Queen Latifa: Asymmetrical Haircuts
Nothing says you are a confident risk taker like an asymmetrical haircut
. They work beautifully to balance round faces, and they definitely draw attention to your trendy look. Asymmetrical cuts are not for the meek. Wear it boldly and with confidence. An asymmetrical cut is one where the hair is cut to different lengths on each side of the head.
There are many different ways to go asymmetrical. Before you do, talk with your stylist to make the right choice for your hair type and face shape. Asymmetrical cuts are designed to frame and flatter the face.
The A-Bob - Tori Spelling - Asymmetrical Haircuts
Give a classic, sleek bob a bit of a twist by leaving one side longer than the other to create the asymmetrical bob.

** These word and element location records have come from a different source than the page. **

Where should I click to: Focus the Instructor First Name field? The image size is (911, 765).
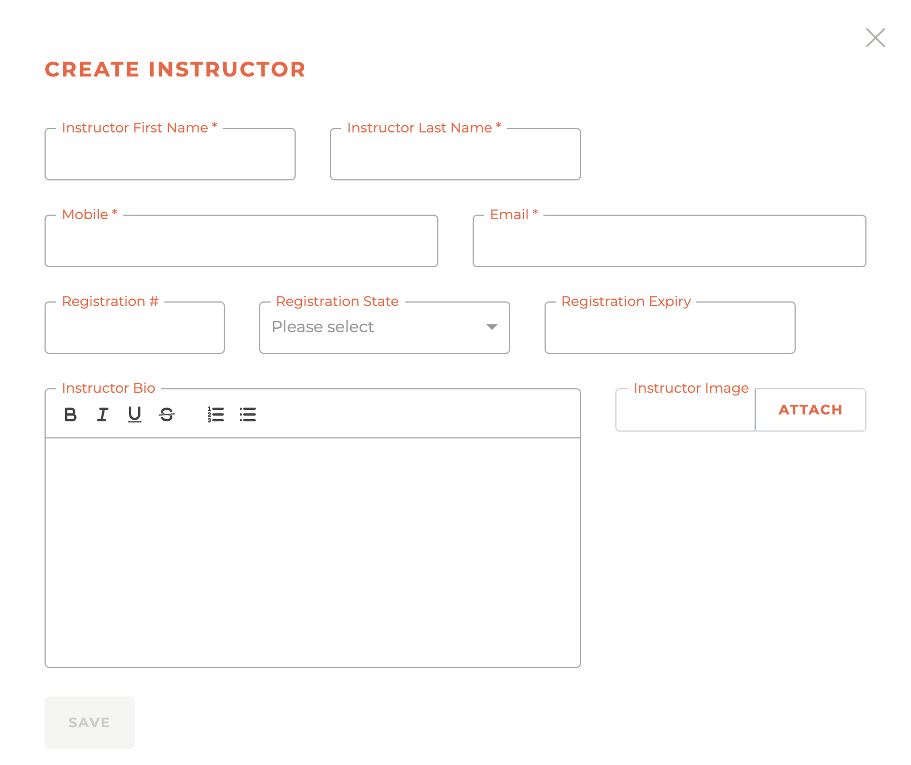pos(170,155)
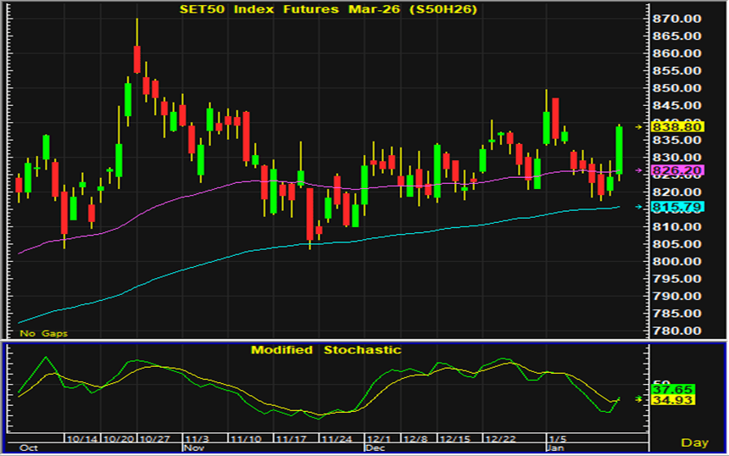Click the green 37.65 stochastic value label
The image size is (729, 456).
673,389
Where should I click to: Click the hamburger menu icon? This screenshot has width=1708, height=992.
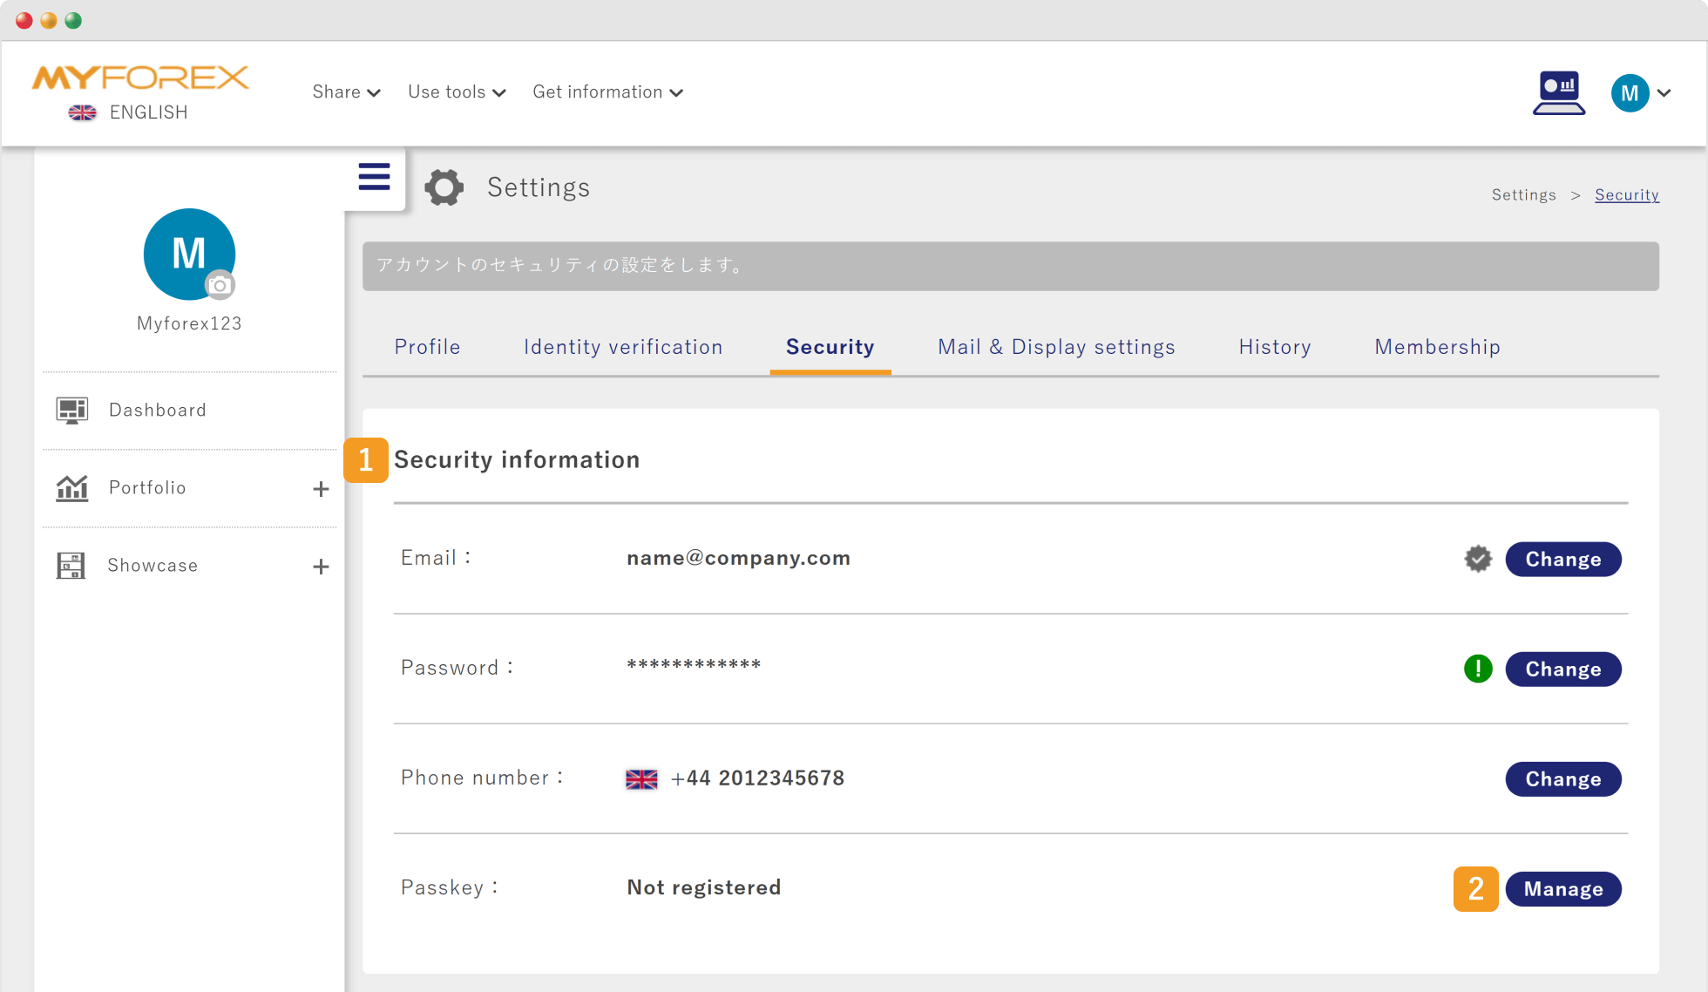[374, 177]
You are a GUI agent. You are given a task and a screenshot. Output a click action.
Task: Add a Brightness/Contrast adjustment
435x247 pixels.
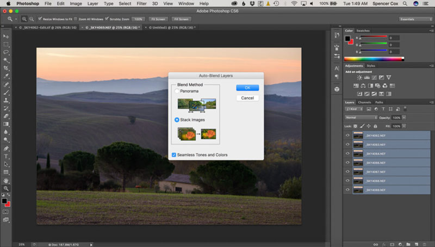click(x=358, y=78)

Bangs can blend into one side of the bob with a long layer, sweep across the forehead, or lay straight across the forehead. Part hair on the side or in the middle. The bob look keeps the haircut classy, while the asymmetry adds interest and spunk.
The I-Bob - Tameka Empson - Asymmetrical Haircuts
One of the most popular asymmetrical styles, the inverted bob, turns the classic bob around. Hair is cut shorter in the back, while the sides sweep forward in longer pieces.
There are a number of different ways to achieve the inverted bob. The most important consideration is the shape of the face. The hair should always frame the face in a way that complements each individual’s unique face shape.
Peek a Boo - Frankie Sandford - Asymmetrical Haircuts
Peek a Boo
Draw attention to your most beautiful asset, your face. Keep locks boy short in the back and on the sides, even carving around the ears. Then, for dramatic effect, leave bangs long and shaped into a point. Sweep them to either side, camouflaging half of your face, or tuck them behind an ear to reveal your mug.
Go Chunky - Ashley Simpson - Asymmetrical Haircuts
Give yourself the look of a rock star with chunky layers throughout. Keep some layers short and others longer, ending in a more spike-like look around the head. The longest, bottom layer supports all the layers, ending an inch or two below the ears. Balance all the spikes with a softer, side-swept bang.